- **AIM OF THE EXERCISE**
Take the data below and copy exactly the lines starting at the one with "Image resolution: width=488" and finishing at the one with "Click the bold", both included.

-*-*-

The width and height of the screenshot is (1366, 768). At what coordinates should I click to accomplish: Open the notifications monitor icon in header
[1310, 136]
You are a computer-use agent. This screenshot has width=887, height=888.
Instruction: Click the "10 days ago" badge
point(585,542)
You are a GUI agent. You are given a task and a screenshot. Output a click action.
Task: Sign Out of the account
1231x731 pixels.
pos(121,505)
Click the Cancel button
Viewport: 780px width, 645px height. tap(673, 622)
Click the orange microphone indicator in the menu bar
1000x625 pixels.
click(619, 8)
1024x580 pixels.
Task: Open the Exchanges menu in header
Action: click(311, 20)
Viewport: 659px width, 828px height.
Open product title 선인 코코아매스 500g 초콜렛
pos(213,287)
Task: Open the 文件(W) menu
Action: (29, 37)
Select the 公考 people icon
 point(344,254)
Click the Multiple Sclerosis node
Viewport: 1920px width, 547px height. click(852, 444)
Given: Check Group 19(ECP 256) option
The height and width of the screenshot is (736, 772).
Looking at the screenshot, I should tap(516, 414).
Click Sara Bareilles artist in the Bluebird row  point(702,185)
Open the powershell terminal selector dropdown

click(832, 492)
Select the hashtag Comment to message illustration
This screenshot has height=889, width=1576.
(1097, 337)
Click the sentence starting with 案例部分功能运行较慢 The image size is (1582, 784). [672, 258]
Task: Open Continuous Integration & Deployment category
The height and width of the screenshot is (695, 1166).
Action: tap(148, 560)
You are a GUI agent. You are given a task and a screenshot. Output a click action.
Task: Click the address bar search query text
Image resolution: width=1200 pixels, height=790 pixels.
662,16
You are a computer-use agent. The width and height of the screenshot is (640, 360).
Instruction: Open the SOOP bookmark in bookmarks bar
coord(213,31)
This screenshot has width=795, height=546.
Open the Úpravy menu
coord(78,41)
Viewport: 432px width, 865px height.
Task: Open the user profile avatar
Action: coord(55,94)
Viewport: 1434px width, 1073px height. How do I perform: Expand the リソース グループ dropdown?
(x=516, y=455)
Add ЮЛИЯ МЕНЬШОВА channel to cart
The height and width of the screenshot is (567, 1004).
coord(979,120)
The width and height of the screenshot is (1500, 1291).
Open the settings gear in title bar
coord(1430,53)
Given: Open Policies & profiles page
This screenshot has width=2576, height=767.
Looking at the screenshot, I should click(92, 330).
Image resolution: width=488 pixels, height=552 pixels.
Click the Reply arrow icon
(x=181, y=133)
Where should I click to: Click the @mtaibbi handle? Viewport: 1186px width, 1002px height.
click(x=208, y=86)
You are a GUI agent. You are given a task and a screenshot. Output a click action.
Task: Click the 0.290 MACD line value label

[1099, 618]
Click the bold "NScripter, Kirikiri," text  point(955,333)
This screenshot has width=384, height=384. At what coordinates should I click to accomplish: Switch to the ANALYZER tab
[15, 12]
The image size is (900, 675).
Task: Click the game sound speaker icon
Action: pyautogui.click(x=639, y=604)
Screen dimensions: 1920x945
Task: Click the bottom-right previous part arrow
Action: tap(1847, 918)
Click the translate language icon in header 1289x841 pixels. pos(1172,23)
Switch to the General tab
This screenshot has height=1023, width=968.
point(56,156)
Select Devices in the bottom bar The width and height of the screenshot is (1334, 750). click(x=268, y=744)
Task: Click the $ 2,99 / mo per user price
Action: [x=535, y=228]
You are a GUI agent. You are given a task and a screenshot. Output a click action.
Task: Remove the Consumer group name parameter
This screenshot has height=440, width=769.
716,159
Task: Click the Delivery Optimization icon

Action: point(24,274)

-*-*-

- **RESULT**
Image resolution: width=488 pixels, height=552 pixels.
Click the Reply arrow icon
(x=181, y=133)
Where should I click to: Click the @mtaibbi handle? Viewport: 1186px width, 1002px height.
click(x=208, y=86)
You are a GUI agent. You are given a task and a screenshot. Output a click action.
Task: Click the 0.290 MACD line value label

[1099, 618]
Click the bold "NScripter, Kirikiri," text  point(955,333)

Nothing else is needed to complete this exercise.